Ekselansları Mons. Paul Gallagher, vaazına ayine katılan dini ve sivil otoritelere teşekkür ederek başladı
“On yıl önce bu katedralde Papa Franciscus vaazında şöyle dedi: “Kilise ve diğer Kiliseler ve kilise cemaatleri Kutsal Ruh tarafından yönlendirilmeye izin vermek ve daima açık, uysal ve itaatkâr olmak için çağrılmıştır. Kilise’ye uyumu getirecek olan odur” (Papa Hazretleri Franciscus’un Türkiye Apostolik Ziyareti – İstanbul Kutsal Ruh Katedrali’nde Kutsal Ayin, 29 Kasım 2014). Azımsanamayacak kadar zorlu mevcut uluslararası konjonktürde, Papa’nın uzun süredir parça parça üçüncü dünya savaşı olarak tanımladığı uluslararası bağlamda bizler, Kutsal Ruh tarafından götürülen, O’na direnme ayartmasına karşı koyan gerçek Hristiyanlar olmaya öncelikle çağrılmış bulunuyoruz. Kutsal Ruh’un plan ve tasarılarımızı bozduğunu, Kilise’yi ileri taşıdığını biliyoruz. Çünkü Kilise çeşitlilik içinde birliktir.
Ümidin Annesi Meryem’e hepinizi ve Paskalya’ya doğru yolculuğunuzu emanet ediyorum. Oğlunu Haçın altına kadar takip eden Meryem, Papa Franciscus ile birlikte hepimize “hizmet edilmeye değil, hizmet etmeye ve canını birçokları uğruna fidye olarak vermeye gelen” Kişi’nin sadık öğrencileri olalım diye yardım etsin. Âmin. “
Ayin sonunda Türkiye Ermenileri Kadasetli Patriği Mons.
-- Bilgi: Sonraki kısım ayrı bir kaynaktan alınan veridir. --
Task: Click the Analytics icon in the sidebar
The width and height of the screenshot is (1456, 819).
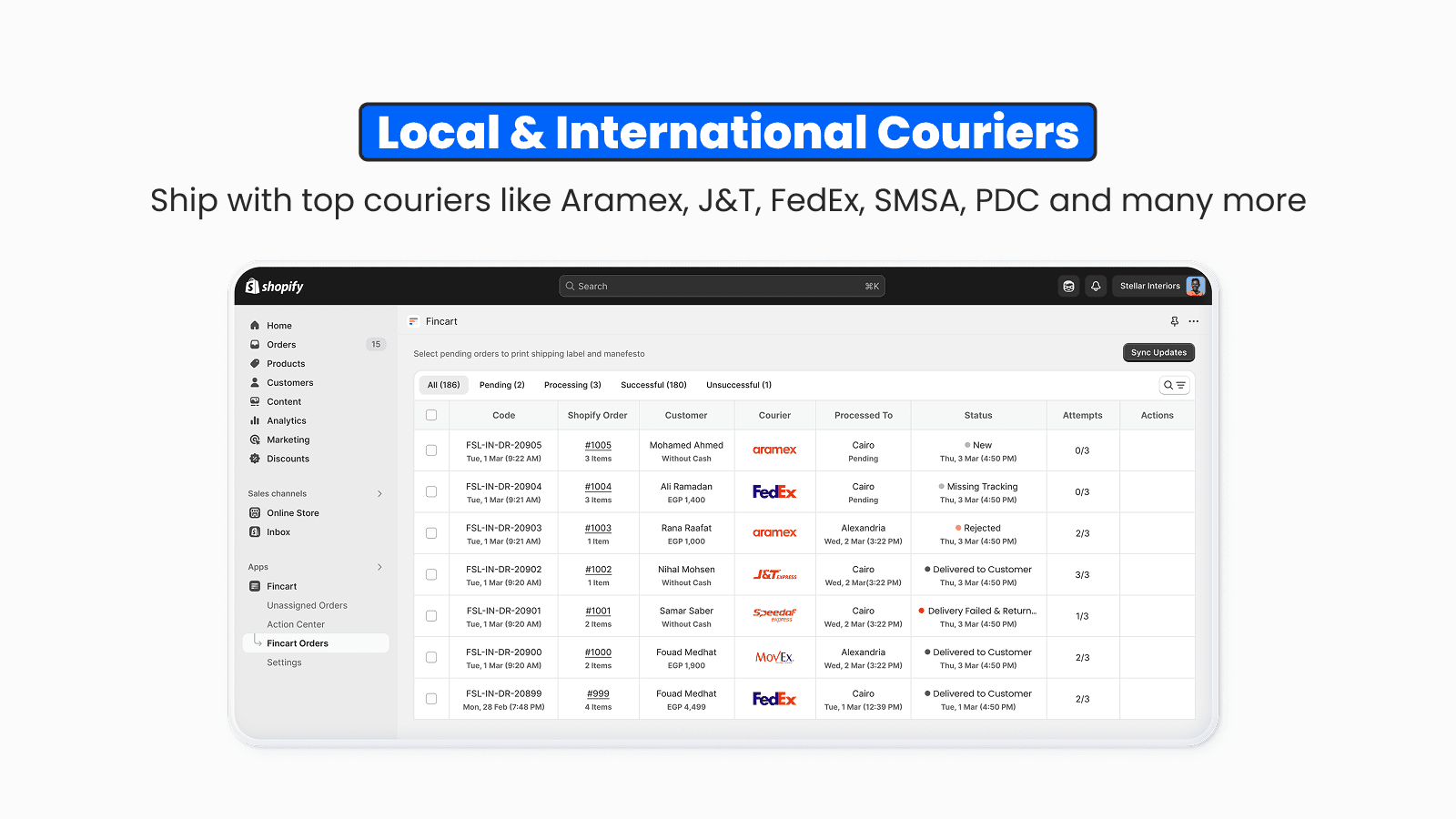Action: [256, 420]
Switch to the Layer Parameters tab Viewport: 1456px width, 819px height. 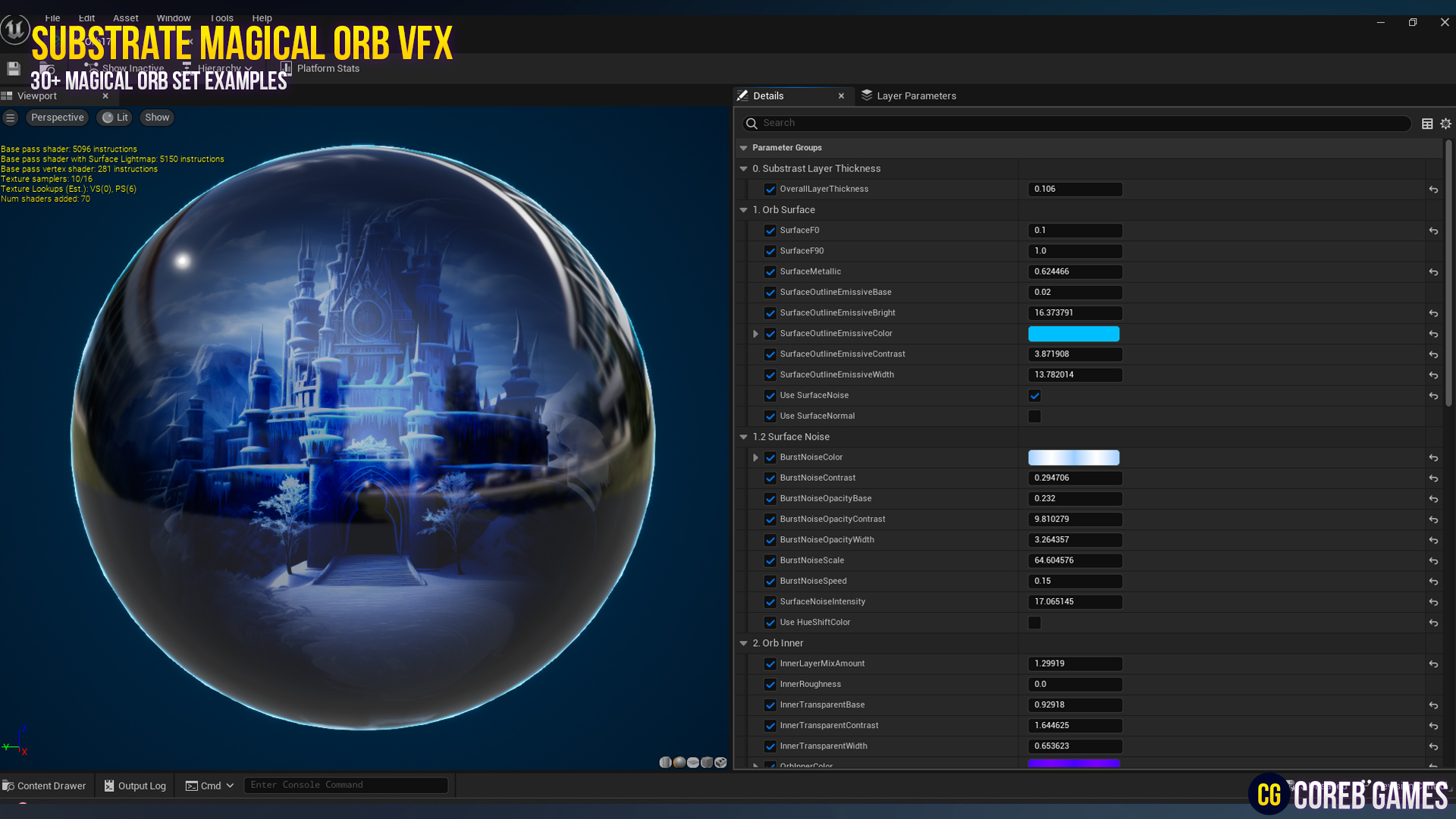[x=917, y=96]
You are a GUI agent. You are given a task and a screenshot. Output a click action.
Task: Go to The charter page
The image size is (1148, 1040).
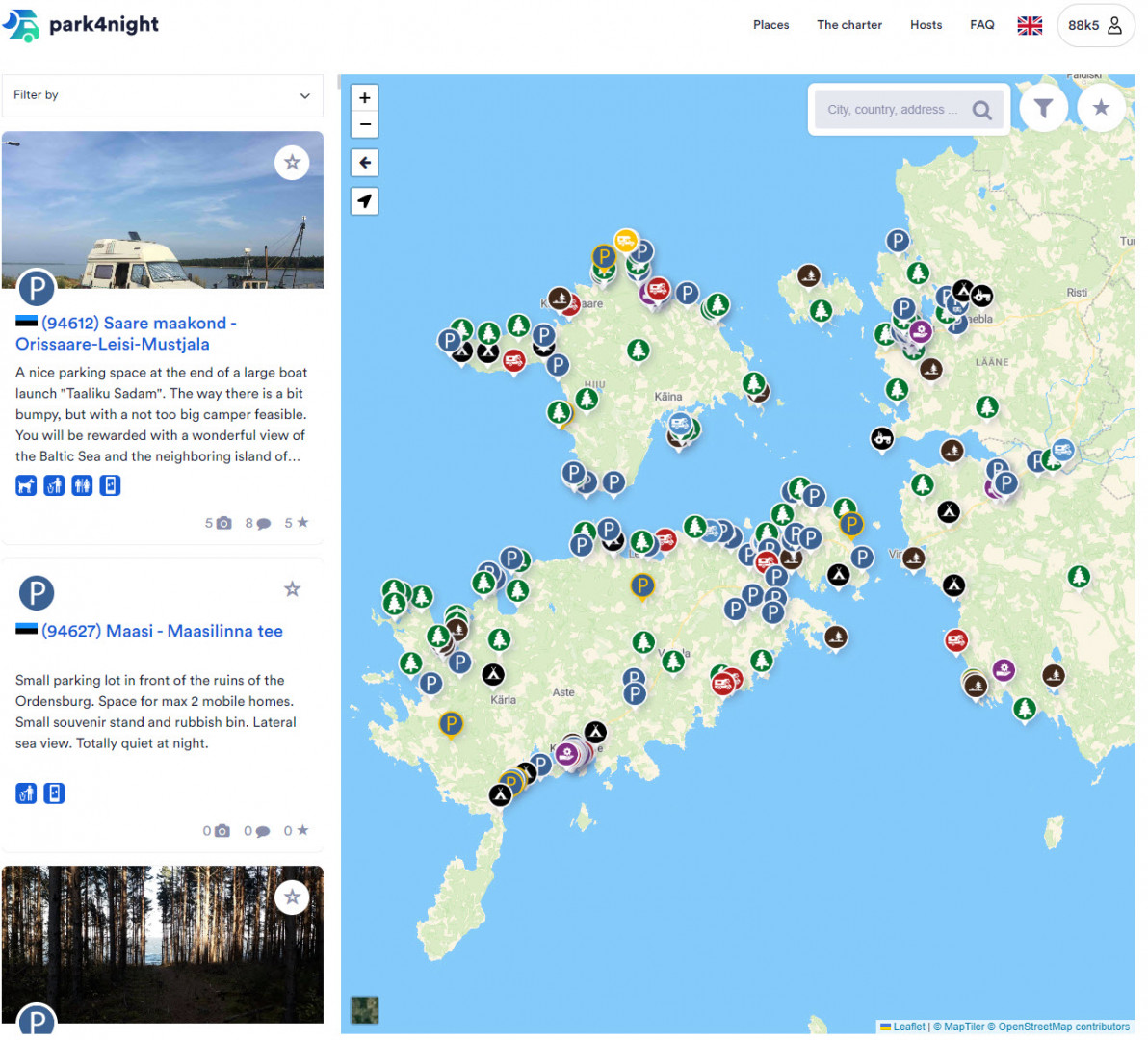pos(848,25)
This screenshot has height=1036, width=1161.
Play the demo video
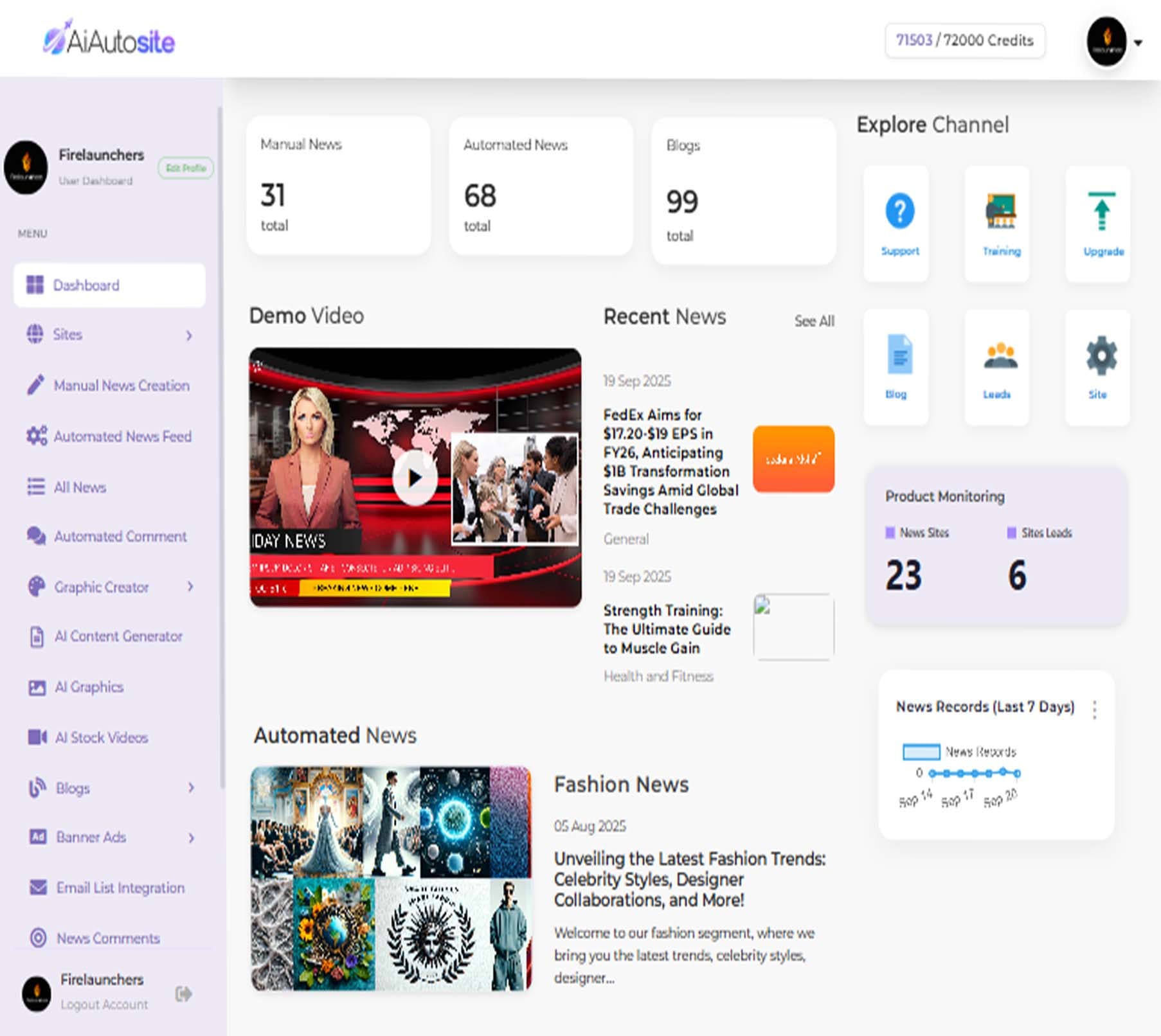[x=415, y=478]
Sahag Maşalyan günün anlamına ithafen bir konuşma yaptılar.
Ardından Ekümenik Patrik Hazretleri Bartholomeos I de Papa Hazretleri Franciscus’un 11. Yıldönümü vesilesi ile tebriklerini ilettiler.
Daha sonra ayine iştirak edenler, Vatikan Büyükelçiliği Rezidansında verilen kokteyle davet edildiler.